**Things to do**
a. List every example the article on church multi-campus governance risk gives of something going wrong at a satellite campus.
b. Carry the article on church multi-campus governance risk forward from its last sentence.

**Excerpt**
-- BEGIN --

Church Multi-Campus Governance Risk: Board Oversight and Liability When You Expand Locations
When a church opens a second campus, the board of trustees often celebrates. They should. Multi-campus expansion is a sign of growth, vision, and organizational health.
What the board does not always recognize is that the governance structure built for a single-location congregation often fails in ways that are not visible until something goes wrong at the new location. And when something goes wrong at a satellite campus, a staff termination, a financial dispute, an incident involving a volunteer, the question of who was responsible and whether the church's insurance covers it becomes unexpectedly complicated.
How Multi-Campus Expansion Changes Your Governance Exposure
Single-location churches typically have clear governance: one board, one staff team, one set of policies, one budget under one accounting system. The chain of accountability is visible and relatively short.
Multi-campus churches operate in a different reality. The satellite campus may have a campus pastor with significant operational authority and minimal direct board oversight. It may have local financial accounts or a petty cash fund outside the main accounting system. It may have volunteers recruited locally who were never onboarded through the main church's screening process. It may run events and activities that the main campus board never reviewed or formally approved. And it may have lease agreements or vendor contracts signed by the campus pastor without board involvement.

-- END --

**Available data**
-- BEGIN --

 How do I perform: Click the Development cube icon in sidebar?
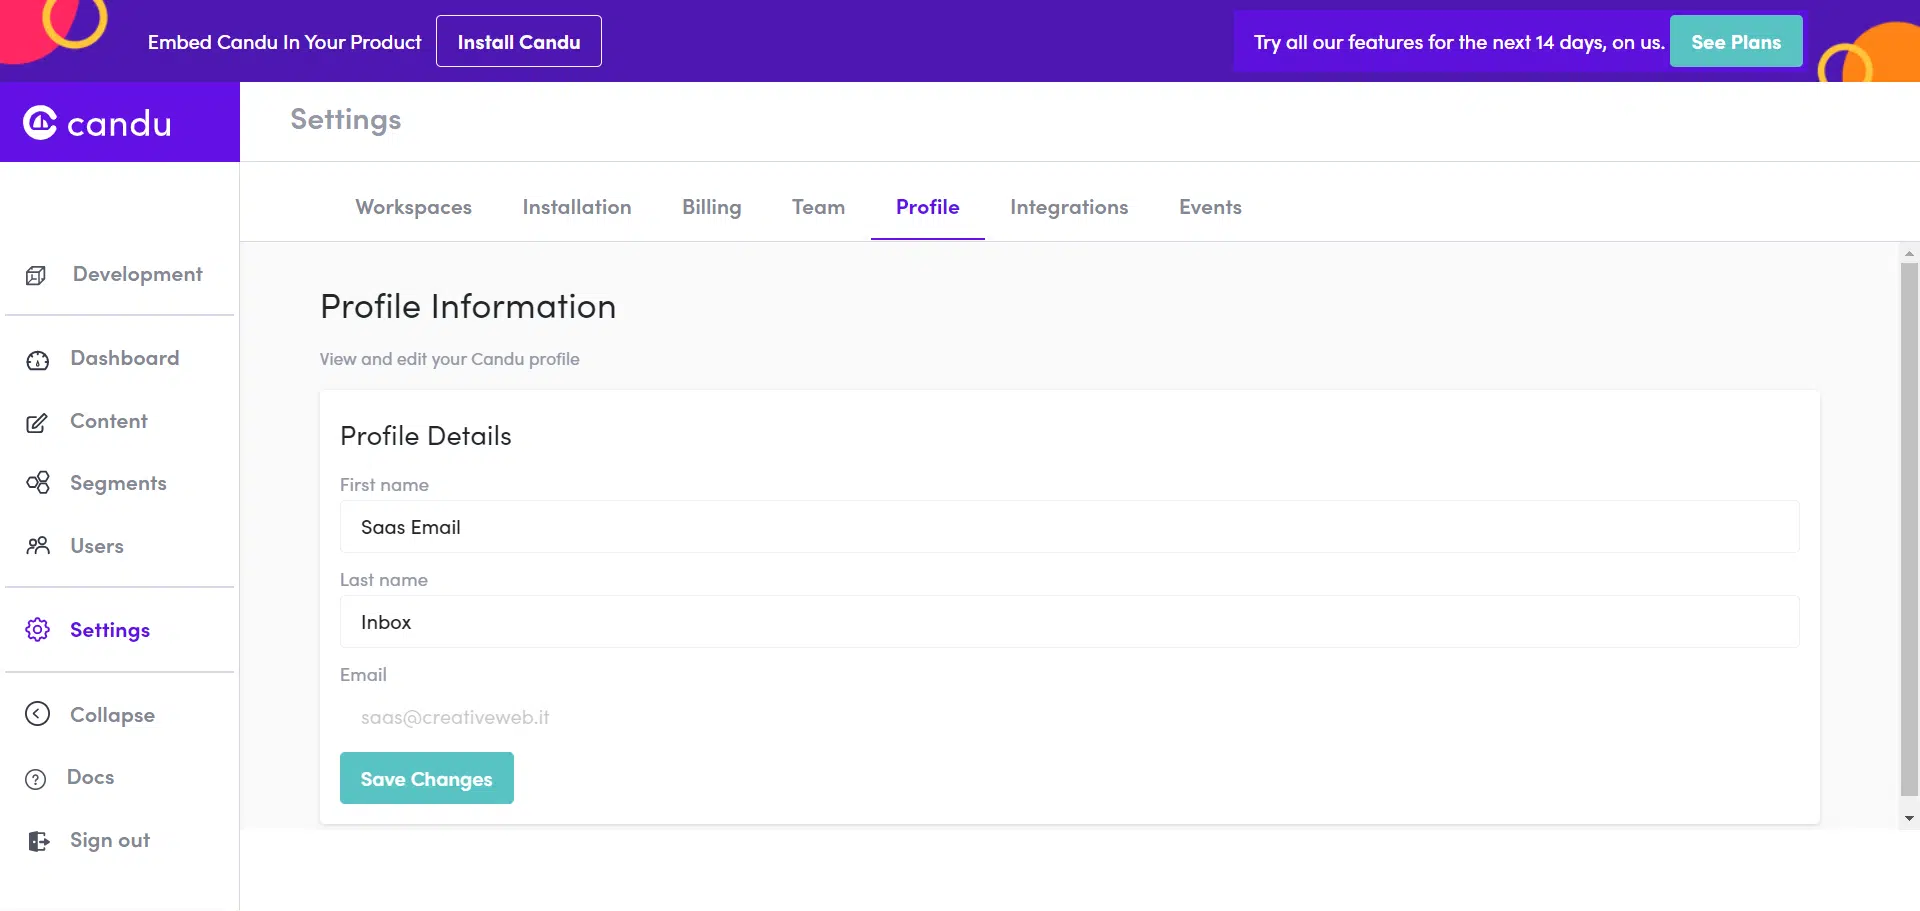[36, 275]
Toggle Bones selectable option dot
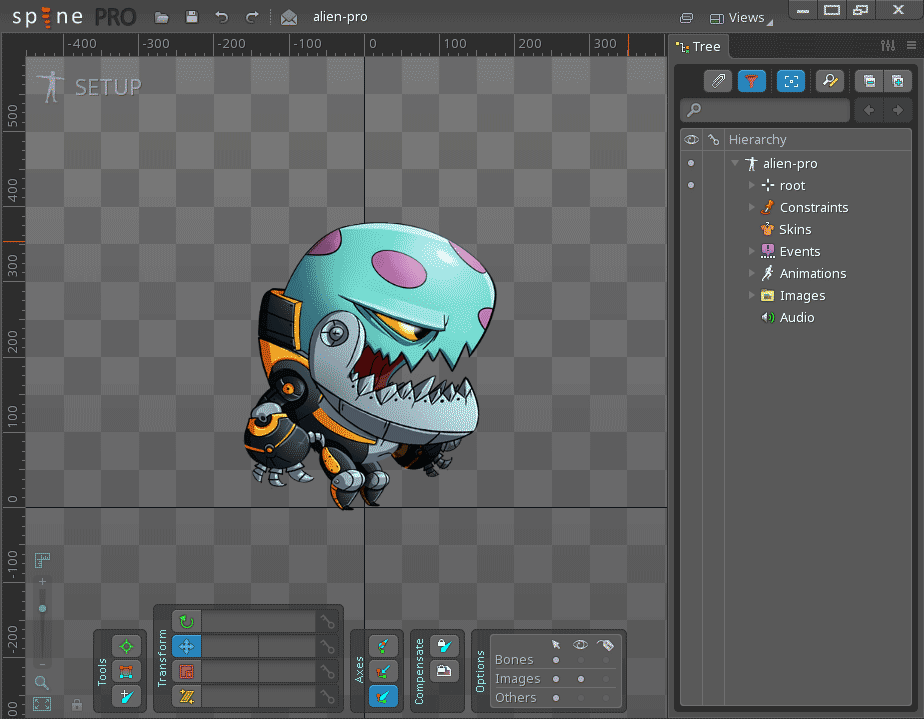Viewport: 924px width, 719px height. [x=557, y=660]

-- END --

**Answers to the exercises**
a. A staff termination, a financial dispute, an incident involving a volunteer

b.
Each of these is a governance gap. Governance gaps translate directly into insurance exposure because insurers underwrite based on the assumption that the church operates under consistent, documented policies. When a claim arises and the investigation reveals that the campus where the incident occurred was operating without board oversight, outside the church's HR processes, or under a lease agreement nobody reviewed, coverage disputes follow.
Here is a specific scenario we reviewed: a 700-member church opened a second campus in leased commercial space. The campus pastor hired a part-time worship leader without going through the main church's background check process. The campus grew quickly. Then a complaint was filed about the worship leader. An internal investigation found that the hiring had bypassed the church's established screening policy entirely. The main church's employment practices liability insurer raised the question of whether the campus was properly operating under the church's employment policies. It was not. The coverage dispute added months and significant legal cost to a situation that was already damaging.
Board Oversight Requirements for Multi-Campus Operations
The board of a multi-campus church has fiduciary duty to govern the entire organization, all locations, all staff, all finances. That duty does not diminish because a campus is geographically separate or operationally independent day-to-day.
From an insurance and governance standpoint, the board needs explicit mechanisms for multi-campus oversight in several areas.
Financial controls: all campus financial activity should run through the main accounting system. Separate campus bank accounts, if they exist at all, should be limited in scope and require dual authorization. Any contract above a defined threshold, we suggest somewhere between $500 and $1,000 depending on the size of the church, should require main church administrator or board approval rather than campus pastor sign-off.
HR and employment policies: all staff at all campuses, paid and volunteer in key roles, should be subject to the same employment policies, background check requirements, and onboarding process as main campus staff. Campus pastor authority does not include authority to waive church-wide hiring standards. That needs to be explicit in writing.
Incident reporting: any complaint, safety incident, or potential claim at a satellite campus must be reported immediately to the main church administrator and, for significant matters, to the board directly. Campus pastors should not handle incident response independently. The main church's insurer needs to be notified of potential claims promptly regardless of which campus is involved.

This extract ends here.